Please transcribe only the lines that run from the line bearing "Image resolution: width=332" to the end of the entries, keeping both end lines. Skip the pictures.

(Data shown Opens)

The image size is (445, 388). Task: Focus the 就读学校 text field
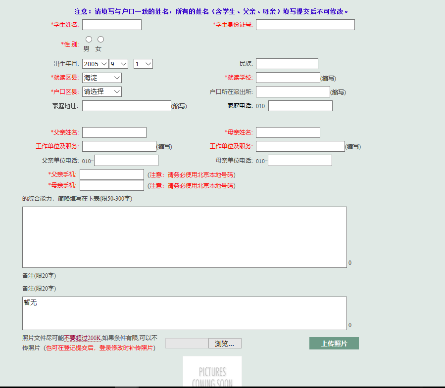pyautogui.click(x=288, y=78)
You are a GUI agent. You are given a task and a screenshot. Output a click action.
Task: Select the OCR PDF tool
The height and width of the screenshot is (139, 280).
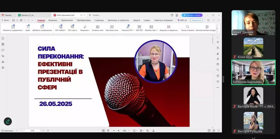(139, 28)
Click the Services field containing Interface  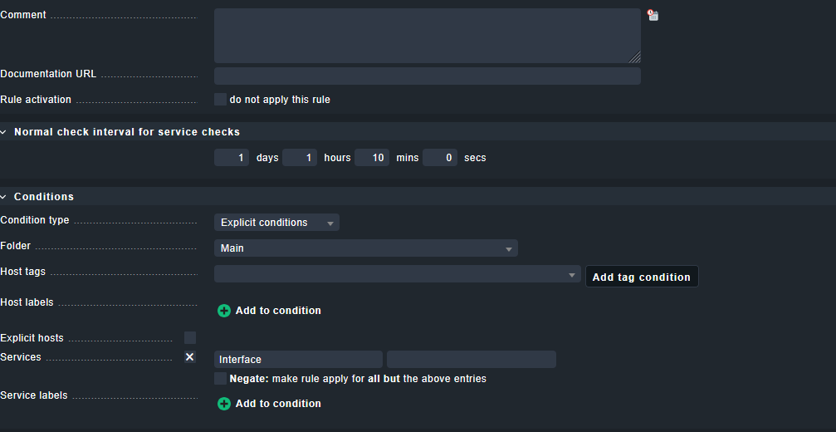click(x=298, y=360)
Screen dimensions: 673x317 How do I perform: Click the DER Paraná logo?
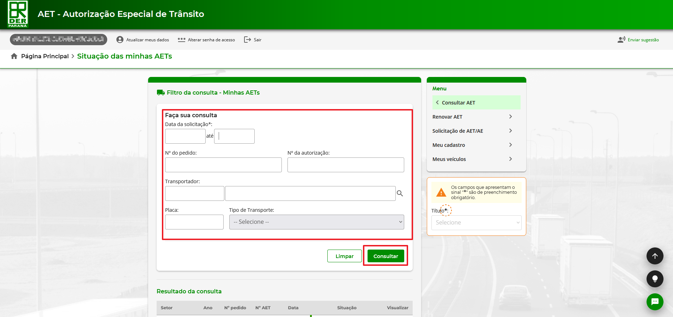coord(18,14)
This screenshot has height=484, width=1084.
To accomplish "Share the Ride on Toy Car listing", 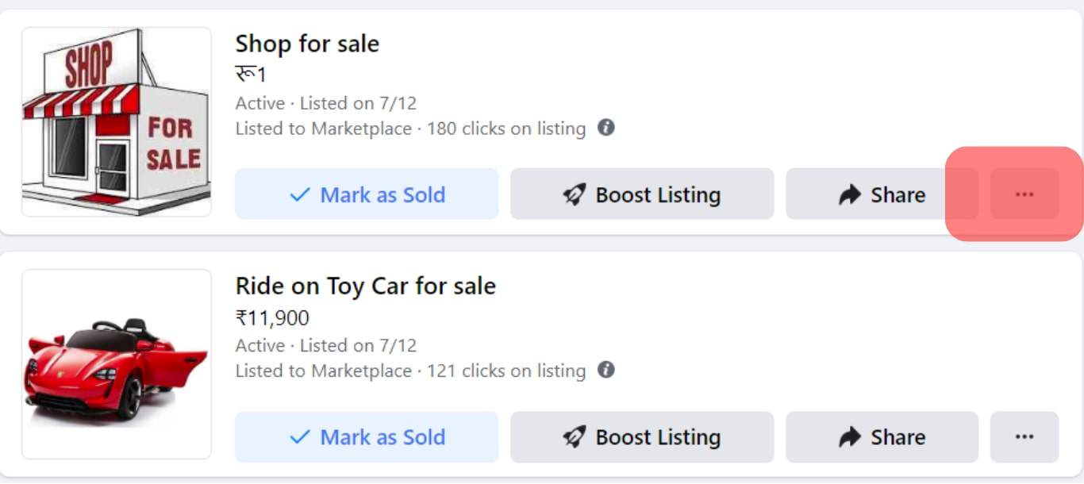I will 882,436.
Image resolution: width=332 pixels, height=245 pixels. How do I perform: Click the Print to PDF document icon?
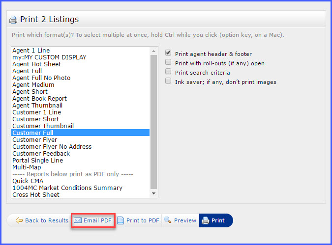(x=121, y=220)
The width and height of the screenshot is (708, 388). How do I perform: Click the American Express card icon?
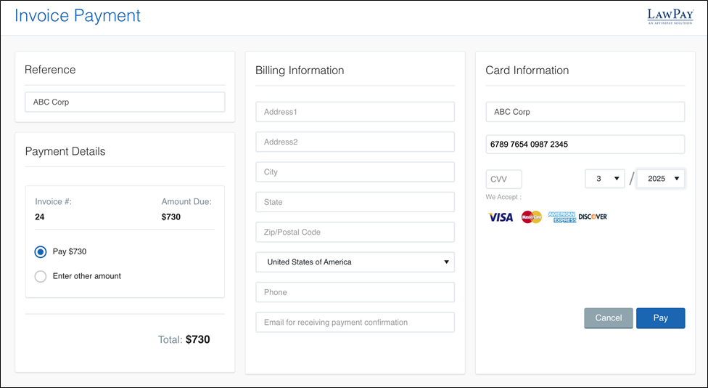pyautogui.click(x=561, y=217)
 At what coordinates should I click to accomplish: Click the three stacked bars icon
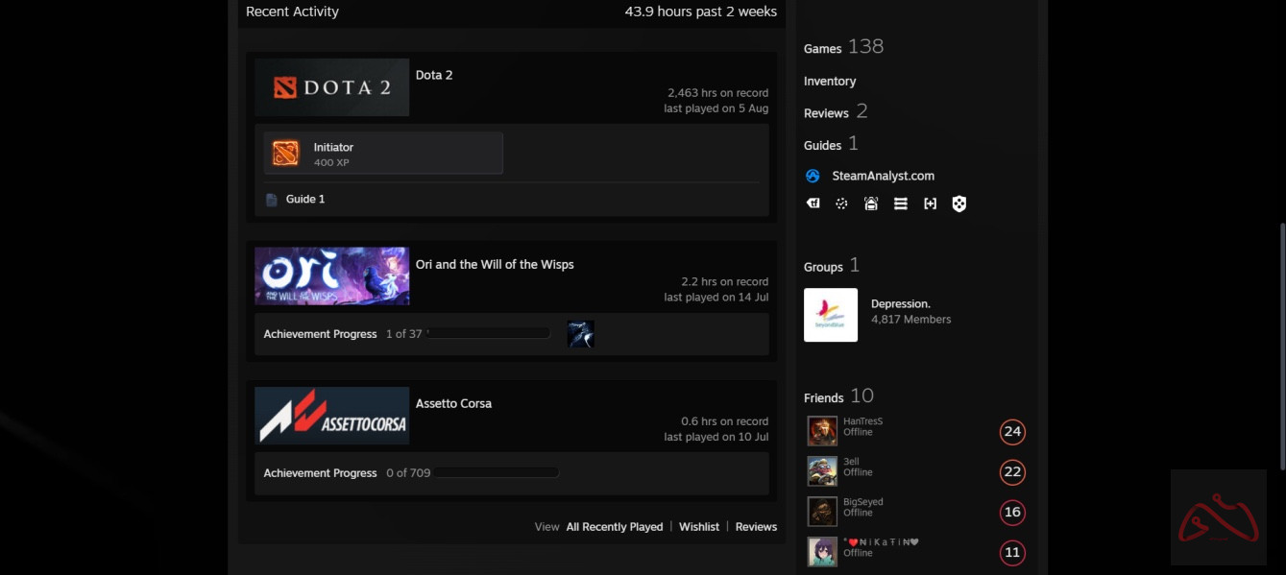[x=900, y=204]
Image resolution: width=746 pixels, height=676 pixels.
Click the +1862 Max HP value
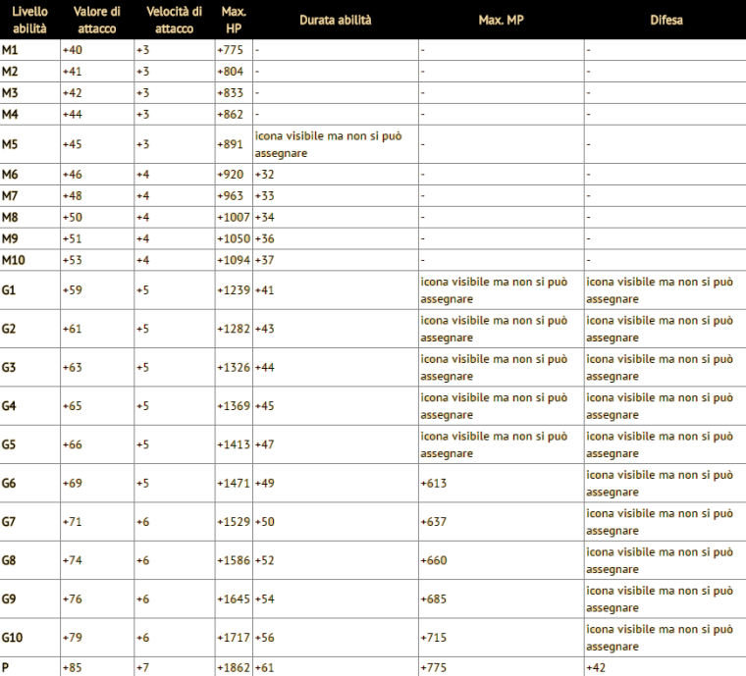(x=233, y=667)
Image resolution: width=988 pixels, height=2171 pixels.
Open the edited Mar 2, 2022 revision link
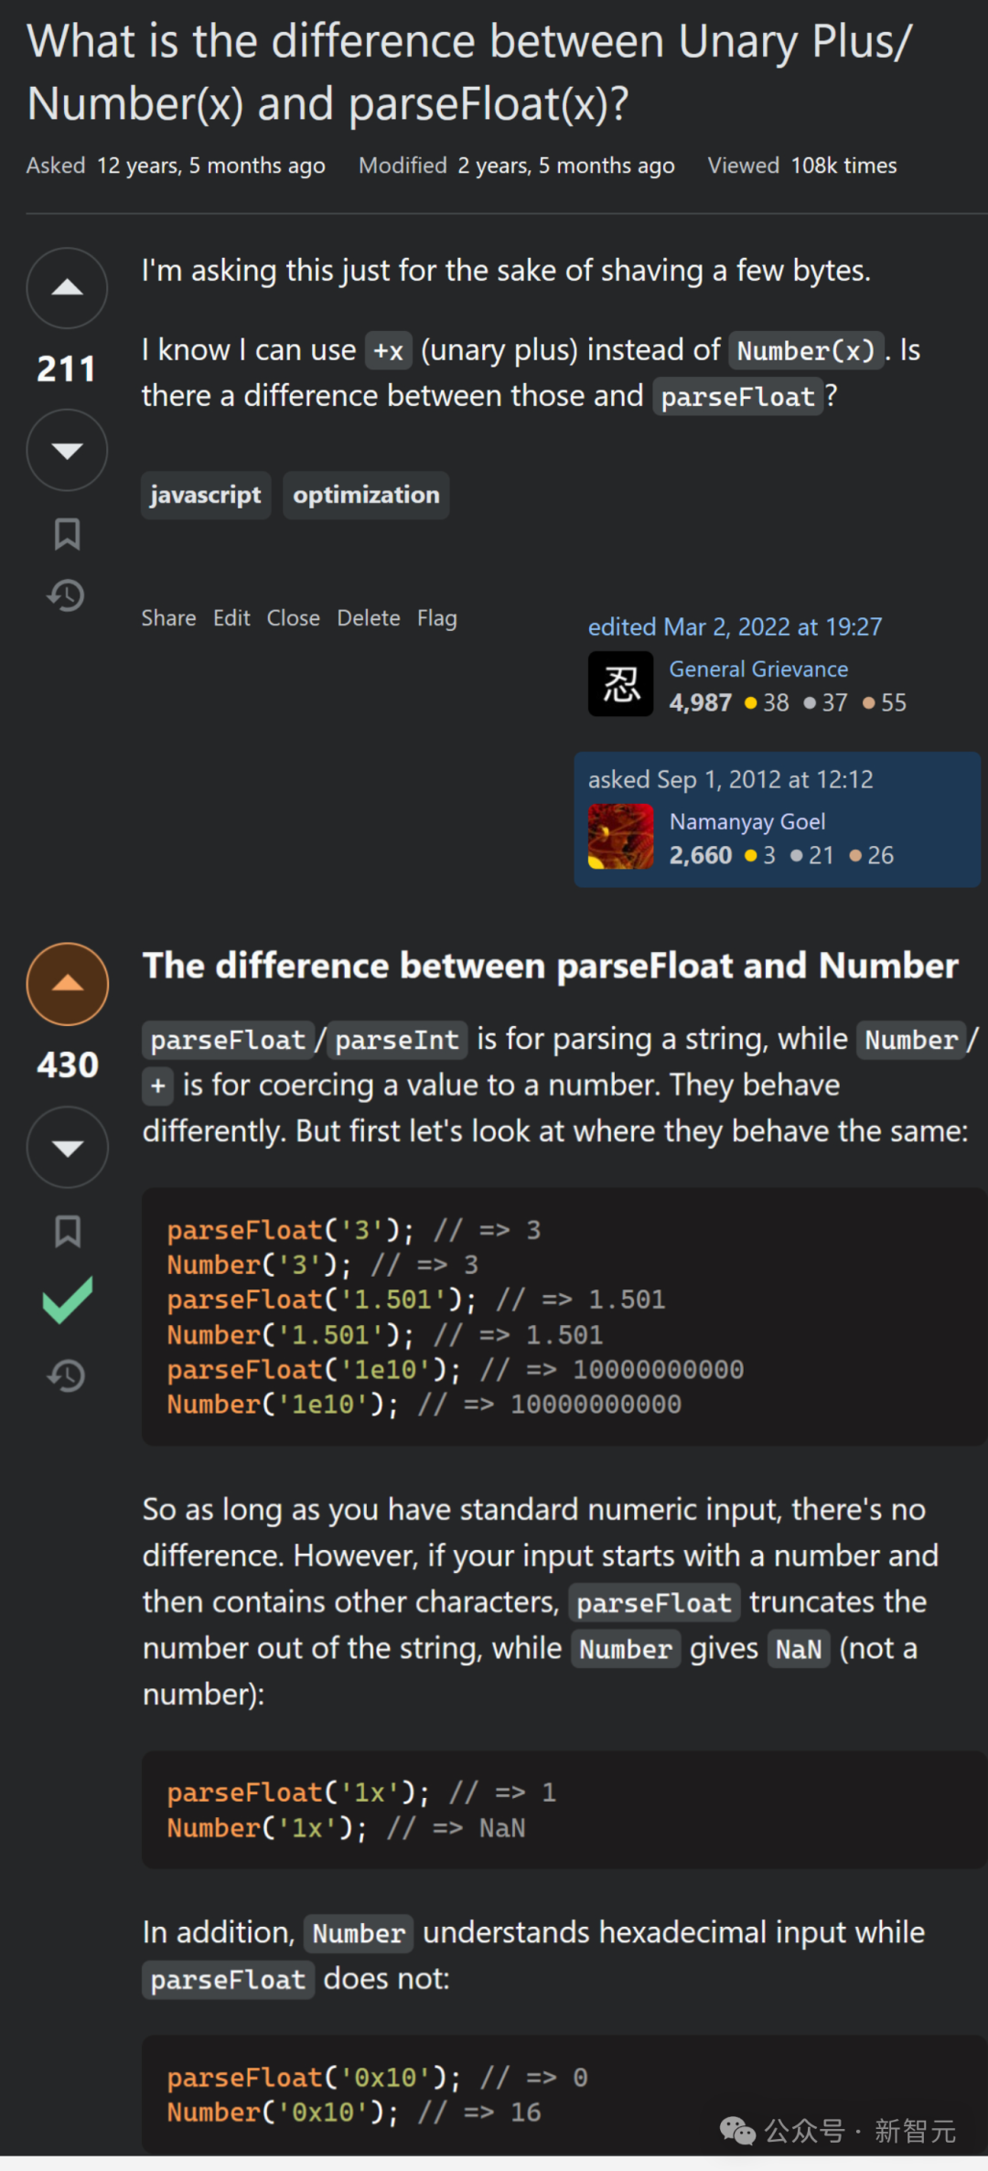[735, 626]
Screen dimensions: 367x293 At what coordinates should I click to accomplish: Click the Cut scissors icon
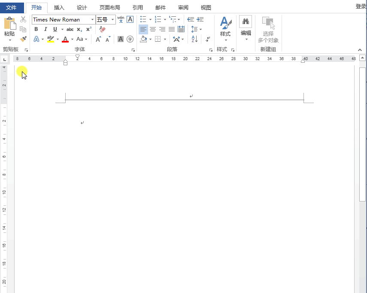tap(23, 19)
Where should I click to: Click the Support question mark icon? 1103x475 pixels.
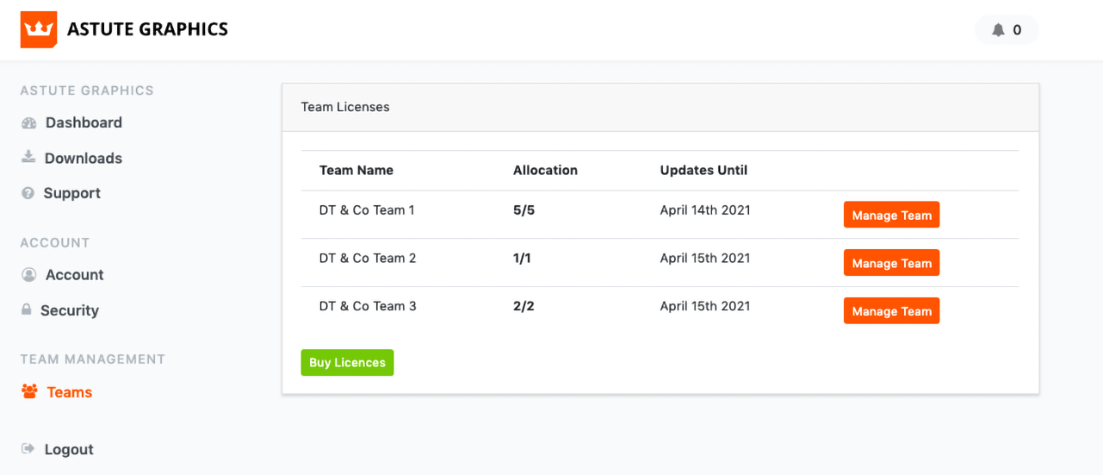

(Data shown Closes)

Written solution -
Image resolution: width=332 pixels, height=245 pixels. How do I perform: Click the Print to PDF document icon?
(x=121, y=220)
The width and height of the screenshot is (708, 388). How do I perform: Click the American Express card icon?
pyautogui.click(x=561, y=217)
 At what coordinates should I click to accomplish: Click the three stacked bars icon
[x=900, y=204]
Image resolution: width=746 pixels, height=676 pixels.
Click the +1862 Max HP value
(x=233, y=667)
Image resolution: width=988 pixels, height=2171 pixels.
Open the edited Mar 2, 2022 revision link
[735, 626]
Screen dimensions: 367x293 At what coordinates should I click to accomplish: Click the Cut scissors icon
tap(23, 19)
Where should I click to: Click the Support question mark icon? 1103x475 pixels.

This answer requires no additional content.